> _Goal of the exercise_
Using the entries that follow, write out the line containing "You are a GUI", the line containing "Viewport: 1101px width, 556px height.", and every line between them, exactly and nothing else.

> _Data_
━━━━━━━━━━━━━━━━━━━━

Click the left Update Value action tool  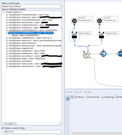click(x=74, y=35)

━━━━━━━━━━━━━━━━━━━━

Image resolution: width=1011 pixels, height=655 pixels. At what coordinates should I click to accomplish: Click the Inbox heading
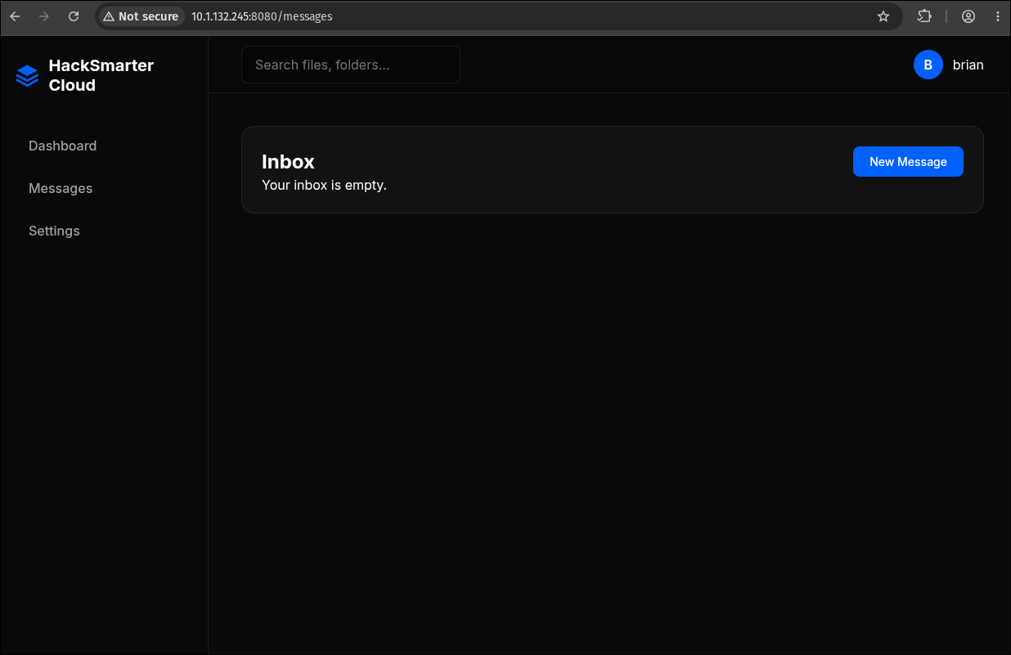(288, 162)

━━━━━━━━━━━━━━━━━━━━

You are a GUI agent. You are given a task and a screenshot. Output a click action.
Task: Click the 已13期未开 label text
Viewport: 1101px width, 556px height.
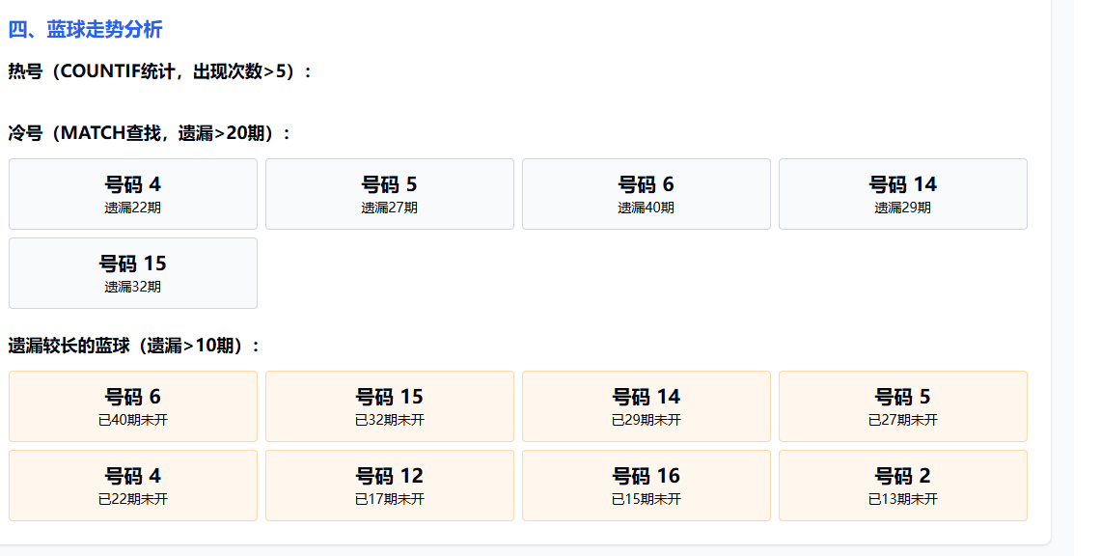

━━━━━━━━━━━━━━━━━━━━

> _Exercise solution_
You are a GUI agent. You are given a task and a screenshot. Output a click action.
Task: Click the 已13期未开 label text
Viewport: 1101px width, 556px height.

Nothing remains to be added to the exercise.